What you should do -
Every line in the data below that includes "support" belongs in the answer, copied as it stands.

BEGIN Material provided

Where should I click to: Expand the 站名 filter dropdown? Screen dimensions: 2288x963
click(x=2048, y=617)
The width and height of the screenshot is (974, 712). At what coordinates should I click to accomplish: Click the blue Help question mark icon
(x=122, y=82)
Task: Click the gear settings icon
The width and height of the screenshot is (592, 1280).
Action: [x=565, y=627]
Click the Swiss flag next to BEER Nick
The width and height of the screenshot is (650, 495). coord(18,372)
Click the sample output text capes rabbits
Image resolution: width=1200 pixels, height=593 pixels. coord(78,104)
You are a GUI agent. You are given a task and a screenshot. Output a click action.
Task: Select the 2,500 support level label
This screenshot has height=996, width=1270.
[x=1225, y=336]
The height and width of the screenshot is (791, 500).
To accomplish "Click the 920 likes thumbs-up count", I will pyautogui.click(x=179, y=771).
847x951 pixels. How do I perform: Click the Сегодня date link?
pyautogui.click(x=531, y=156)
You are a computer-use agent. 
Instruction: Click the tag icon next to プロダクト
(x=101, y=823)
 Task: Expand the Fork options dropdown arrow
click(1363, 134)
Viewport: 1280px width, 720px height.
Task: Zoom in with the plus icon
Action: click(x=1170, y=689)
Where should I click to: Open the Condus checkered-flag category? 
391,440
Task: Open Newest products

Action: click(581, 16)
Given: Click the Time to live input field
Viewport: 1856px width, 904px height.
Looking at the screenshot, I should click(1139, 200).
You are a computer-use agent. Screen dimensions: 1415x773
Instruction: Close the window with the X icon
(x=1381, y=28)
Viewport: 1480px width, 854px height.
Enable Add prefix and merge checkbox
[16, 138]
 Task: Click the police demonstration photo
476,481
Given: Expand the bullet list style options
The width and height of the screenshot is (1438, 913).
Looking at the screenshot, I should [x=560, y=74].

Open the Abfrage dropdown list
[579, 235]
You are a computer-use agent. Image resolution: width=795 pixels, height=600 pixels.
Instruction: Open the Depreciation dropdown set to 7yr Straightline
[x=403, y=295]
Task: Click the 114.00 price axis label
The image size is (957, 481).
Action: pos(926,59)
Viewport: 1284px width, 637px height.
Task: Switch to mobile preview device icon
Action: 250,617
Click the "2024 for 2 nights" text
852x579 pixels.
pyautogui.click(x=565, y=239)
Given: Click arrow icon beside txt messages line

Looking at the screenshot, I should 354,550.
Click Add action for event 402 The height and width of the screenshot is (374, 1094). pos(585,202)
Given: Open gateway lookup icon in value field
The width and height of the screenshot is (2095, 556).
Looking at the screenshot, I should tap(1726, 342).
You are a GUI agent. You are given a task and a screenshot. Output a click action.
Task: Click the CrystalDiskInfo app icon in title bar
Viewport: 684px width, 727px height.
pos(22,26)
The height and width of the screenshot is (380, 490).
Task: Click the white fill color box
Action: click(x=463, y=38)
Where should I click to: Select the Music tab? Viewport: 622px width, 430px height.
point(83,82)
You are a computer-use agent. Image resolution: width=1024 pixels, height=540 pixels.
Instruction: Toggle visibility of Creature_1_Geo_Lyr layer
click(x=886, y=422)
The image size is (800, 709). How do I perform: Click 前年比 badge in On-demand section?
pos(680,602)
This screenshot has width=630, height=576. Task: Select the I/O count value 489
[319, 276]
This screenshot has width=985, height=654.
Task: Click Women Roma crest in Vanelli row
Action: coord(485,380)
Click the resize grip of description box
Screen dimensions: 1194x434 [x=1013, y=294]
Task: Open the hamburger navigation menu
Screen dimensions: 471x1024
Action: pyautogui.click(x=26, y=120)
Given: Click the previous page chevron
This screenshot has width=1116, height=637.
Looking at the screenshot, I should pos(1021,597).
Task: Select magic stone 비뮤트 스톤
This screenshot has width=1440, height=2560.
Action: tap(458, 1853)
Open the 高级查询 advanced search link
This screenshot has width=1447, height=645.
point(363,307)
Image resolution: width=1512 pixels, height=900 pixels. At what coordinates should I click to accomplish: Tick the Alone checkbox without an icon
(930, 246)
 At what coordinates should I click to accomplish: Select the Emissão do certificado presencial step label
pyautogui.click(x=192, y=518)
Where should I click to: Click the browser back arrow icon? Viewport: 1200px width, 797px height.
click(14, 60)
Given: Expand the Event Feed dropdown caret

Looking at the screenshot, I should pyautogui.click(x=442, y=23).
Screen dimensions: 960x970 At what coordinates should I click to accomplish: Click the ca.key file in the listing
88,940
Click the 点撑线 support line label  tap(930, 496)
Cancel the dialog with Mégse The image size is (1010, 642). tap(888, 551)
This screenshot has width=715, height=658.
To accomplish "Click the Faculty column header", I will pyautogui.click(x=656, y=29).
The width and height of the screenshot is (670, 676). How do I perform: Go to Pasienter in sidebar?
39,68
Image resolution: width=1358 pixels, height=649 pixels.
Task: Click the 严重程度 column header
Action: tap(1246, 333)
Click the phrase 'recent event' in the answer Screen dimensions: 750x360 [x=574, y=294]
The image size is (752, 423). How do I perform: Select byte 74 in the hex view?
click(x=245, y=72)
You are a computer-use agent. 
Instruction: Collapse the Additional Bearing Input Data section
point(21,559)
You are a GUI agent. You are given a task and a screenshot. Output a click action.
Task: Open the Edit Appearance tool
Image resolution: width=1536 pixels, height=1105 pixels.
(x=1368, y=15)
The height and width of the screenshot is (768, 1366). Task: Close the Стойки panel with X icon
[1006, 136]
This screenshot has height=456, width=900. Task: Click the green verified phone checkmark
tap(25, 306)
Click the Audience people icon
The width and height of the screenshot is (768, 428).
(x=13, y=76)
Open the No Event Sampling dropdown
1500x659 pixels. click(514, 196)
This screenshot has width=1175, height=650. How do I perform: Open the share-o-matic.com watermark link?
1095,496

END Material provided

Output -
Task: Select the 2,500 support level label
Click the 点撑线 support line label  tap(930, 496)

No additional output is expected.